Print every item below word for word, leaving out the picture.

—————

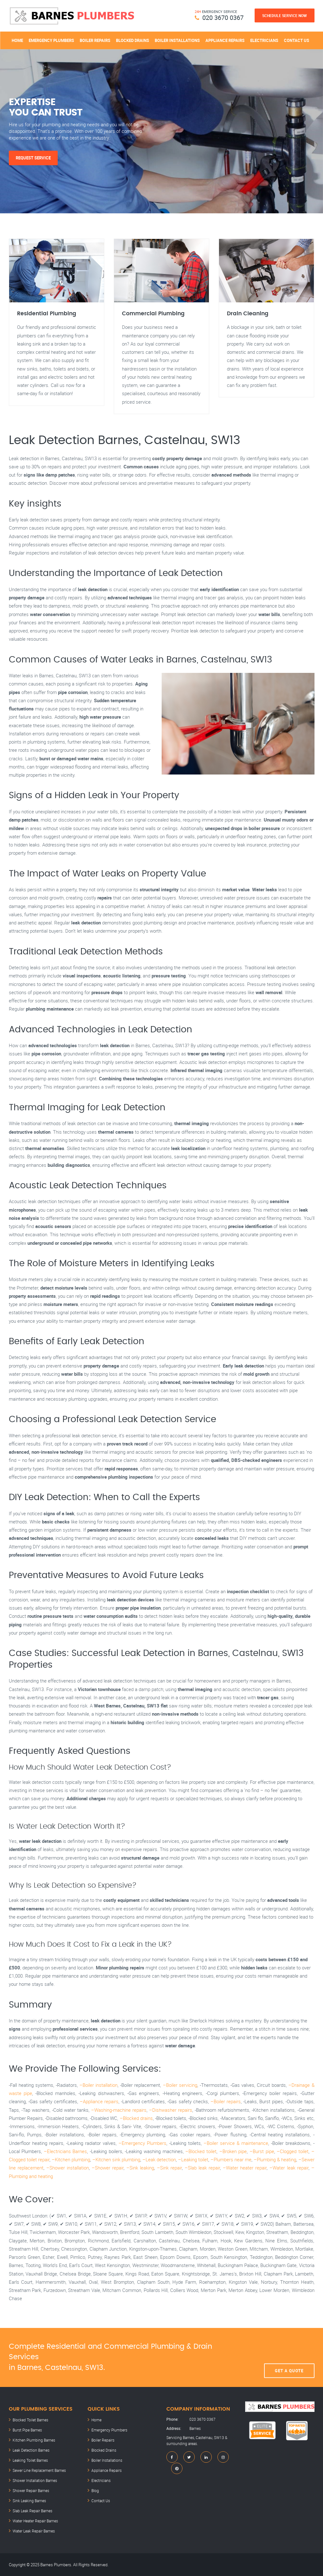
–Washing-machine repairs (119, 2110)
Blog (95, 2490)
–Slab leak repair (202, 2167)
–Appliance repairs (99, 2101)
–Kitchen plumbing (71, 2159)
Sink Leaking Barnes (29, 2500)
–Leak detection (159, 2159)
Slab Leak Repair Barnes (32, 2510)
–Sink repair (169, 2167)
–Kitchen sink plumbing (116, 2159)
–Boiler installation (98, 2085)
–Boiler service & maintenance (236, 2143)
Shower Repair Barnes (31, 2490)
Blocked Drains (132, 40)
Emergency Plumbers (51, 40)
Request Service (33, 158)
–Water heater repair (245, 2167)
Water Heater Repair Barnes (35, 2520)
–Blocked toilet (200, 2151)
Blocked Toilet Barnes (30, 2419)
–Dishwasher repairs (170, 2110)
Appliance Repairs (225, 40)
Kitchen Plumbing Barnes (34, 2439)
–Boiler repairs (226, 2101)
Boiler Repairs (95, 40)
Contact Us (296, 40)
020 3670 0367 (223, 17)
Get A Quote (289, 2357)
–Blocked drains (136, 2118)
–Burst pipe (262, 2151)
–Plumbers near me (231, 2159)
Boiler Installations (177, 40)
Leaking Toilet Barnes (30, 2460)
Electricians (264, 40)
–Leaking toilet (193, 2159)
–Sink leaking (140, 2167)
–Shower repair (108, 2167)
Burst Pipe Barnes (27, 2429)
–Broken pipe (233, 2151)
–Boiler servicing (180, 2085)
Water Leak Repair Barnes (34, 2530)
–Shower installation (67, 2167)
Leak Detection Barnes (31, 2450)
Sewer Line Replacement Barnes (39, 2470)
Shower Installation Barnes (35, 2480)
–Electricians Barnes (65, 2151)
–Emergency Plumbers (142, 2143)
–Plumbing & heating (275, 2159)
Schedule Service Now (284, 15)
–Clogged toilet (293, 2151)
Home (17, 40)
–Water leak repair (288, 2167)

—————

[Answer to this problem]
–Washing-machine repairs (119, 2110)
Blog (95, 2490)
–Slab leak repair (202, 2167)
–Appliance repairs (99, 2101)
–Kitchen plumbing (71, 2159)
Sink Leaking Barnes (29, 2500)
–Leak detection (159, 2159)
Slab Leak Repair Barnes (32, 2510)
–Sink repair (169, 2167)
–Kitchen sink plumbing (116, 2159)
–Boiler installation (98, 2085)
–Boiler service & maintenance (236, 2143)
Shower Repair Barnes (31, 2490)
Blocked Drains (132, 40)
Emergency Plumbers (51, 40)
Request Service (33, 158)
–Water heater repair (245, 2167)
Water Heater Repair Barnes (35, 2520)
–Blocked toilet (200, 2151)
Blocked Toilet Barnes (30, 2419)
–Dishwasher repairs (170, 2110)
Appliance Repairs (225, 40)
Kitchen Plumbing Barnes (34, 2439)
–Boiler repairs (226, 2101)
Boiler Repairs (95, 40)
Contact Us (296, 40)
020 3670 0367 (223, 17)
Get A Quote (289, 2357)
–Blocked drains (136, 2118)
–Burst pipe (262, 2151)
–Plumbers near me (231, 2159)
Boiler Installations (177, 40)
Leaking Toilet Barnes (30, 2460)
Electricians (264, 40)
–Leaking toilet (193, 2159)
–Sink leaking (140, 2167)
–Shower repair (108, 2167)
Burst Pipe Barnes (27, 2429)
–Broken pipe (233, 2151)
–Boiler servicing (180, 2085)
Water Leak Repair Barnes (34, 2530)
–Shower installation (67, 2167)
Leak Detection Barnes (31, 2450)
Sewer Line Replacement Barnes (39, 2470)
Shower Installation Barnes (35, 2480)
–Electricians Barnes (65, 2151)
–Emergency Plumbers (142, 2143)
–Plumbing & heating (275, 2159)
Schedule Service Now (284, 15)
–Clogged toilet (293, 2151)
Home (17, 40)
–Water leak repair (288, 2167)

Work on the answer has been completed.